Add prediction of feature contributions (#2003)

* Add prediction of feature contributions This implements the idea described at http://blog.datadive.net/interpreting-random-forests/ which tries to give insight in how a prediction is composed of its feature contributions and a bias. * Support multi-class models * Calculate learning_rate per-tree instead of using the one from the first tree * Do not rely on node.base_weight * learning_rate having the same value as the node mean value (aka leaf value, if it were a leaf); instead calculate them (lazily) on-the-fly * Add simple test for contributions feature * Check against param.num_nodes instead of checking for non-zero length * Loop over all roots instead of only the first
2017-05-14 07:58:10 +02:00
parent e62be19c70
commit 6bd1869026
10 changed files with 205 additions and 5 deletions
--- a/python-package/xgboost/core.py
+++ b/python-package/xgboost/core.py
@@ -911,7 +911,8 @@ class Booster(object):
        self._validate_features(data)
        return self.eval_set([(data, name)], iteration)
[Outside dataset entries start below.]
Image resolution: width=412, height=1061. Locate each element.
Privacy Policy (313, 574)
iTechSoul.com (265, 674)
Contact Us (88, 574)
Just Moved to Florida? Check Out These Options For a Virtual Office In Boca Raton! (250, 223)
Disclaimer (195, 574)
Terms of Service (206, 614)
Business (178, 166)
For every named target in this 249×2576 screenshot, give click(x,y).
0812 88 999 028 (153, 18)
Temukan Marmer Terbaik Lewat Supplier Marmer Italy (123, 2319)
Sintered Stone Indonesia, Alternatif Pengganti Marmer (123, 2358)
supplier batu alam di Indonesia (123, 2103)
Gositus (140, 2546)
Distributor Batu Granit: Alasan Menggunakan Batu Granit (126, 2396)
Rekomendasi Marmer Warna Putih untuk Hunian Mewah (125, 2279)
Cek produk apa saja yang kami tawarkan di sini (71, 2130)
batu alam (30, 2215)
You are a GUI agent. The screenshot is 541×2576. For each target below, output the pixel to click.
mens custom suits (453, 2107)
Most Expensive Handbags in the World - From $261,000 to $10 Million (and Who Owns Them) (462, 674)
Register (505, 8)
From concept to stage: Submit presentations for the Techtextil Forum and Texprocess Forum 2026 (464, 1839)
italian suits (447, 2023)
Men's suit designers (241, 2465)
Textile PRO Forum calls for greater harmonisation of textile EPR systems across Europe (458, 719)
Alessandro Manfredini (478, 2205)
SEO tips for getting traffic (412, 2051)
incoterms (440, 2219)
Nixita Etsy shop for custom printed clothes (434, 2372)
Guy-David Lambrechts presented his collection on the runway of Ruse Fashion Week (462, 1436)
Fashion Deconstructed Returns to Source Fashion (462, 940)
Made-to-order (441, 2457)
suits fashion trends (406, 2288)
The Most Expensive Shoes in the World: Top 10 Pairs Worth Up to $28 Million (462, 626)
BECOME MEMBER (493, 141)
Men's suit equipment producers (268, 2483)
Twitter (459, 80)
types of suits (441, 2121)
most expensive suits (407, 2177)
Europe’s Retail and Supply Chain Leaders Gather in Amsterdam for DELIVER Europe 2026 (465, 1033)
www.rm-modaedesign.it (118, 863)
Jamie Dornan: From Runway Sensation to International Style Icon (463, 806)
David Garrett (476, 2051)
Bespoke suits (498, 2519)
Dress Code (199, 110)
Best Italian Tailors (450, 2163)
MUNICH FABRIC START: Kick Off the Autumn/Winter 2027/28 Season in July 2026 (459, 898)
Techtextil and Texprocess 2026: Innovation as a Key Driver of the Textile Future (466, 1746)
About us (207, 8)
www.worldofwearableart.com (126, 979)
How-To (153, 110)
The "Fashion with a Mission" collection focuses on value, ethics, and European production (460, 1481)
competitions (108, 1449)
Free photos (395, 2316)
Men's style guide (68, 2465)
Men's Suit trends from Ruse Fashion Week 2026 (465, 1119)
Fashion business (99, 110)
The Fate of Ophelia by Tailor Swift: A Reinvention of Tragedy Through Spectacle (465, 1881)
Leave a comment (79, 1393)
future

-    def predict(self, data, output_margin=False, ntree_limit=0, pred_leaf=False):
+    def predict(self, data, output_margin=False, ntree_limit=0, pred_leaf=False,
+                pred_contribs=False):
        """
        Predict with data.

@@ -937,6 +938,12 @@ class Booster(object):
            Note that the leaf index of a tree is unique per tree, so you may find leaf 1
            in both tree 1 and tree 0.

+        pred_contribs : bool
+            When this option is on, the output will be a matrix of (nsample, nfeats+1)
+            with each record indicating the feature contributions of all trees. The sum of
+            all feature contributions is equal to the prediction. Note that the bias is added
+            as the final column, on top of the regular features.
+
        Returns
        -------
        prediction : numpy array
@@ -946,6 +953,8 @@ class Booster(object):
            option_mask |= 0x01
        if pred_leaf:
            option_mask |= 0x02
+        if pred_contribs:
+            option_mask |= 0x04

        self._validate_features(data)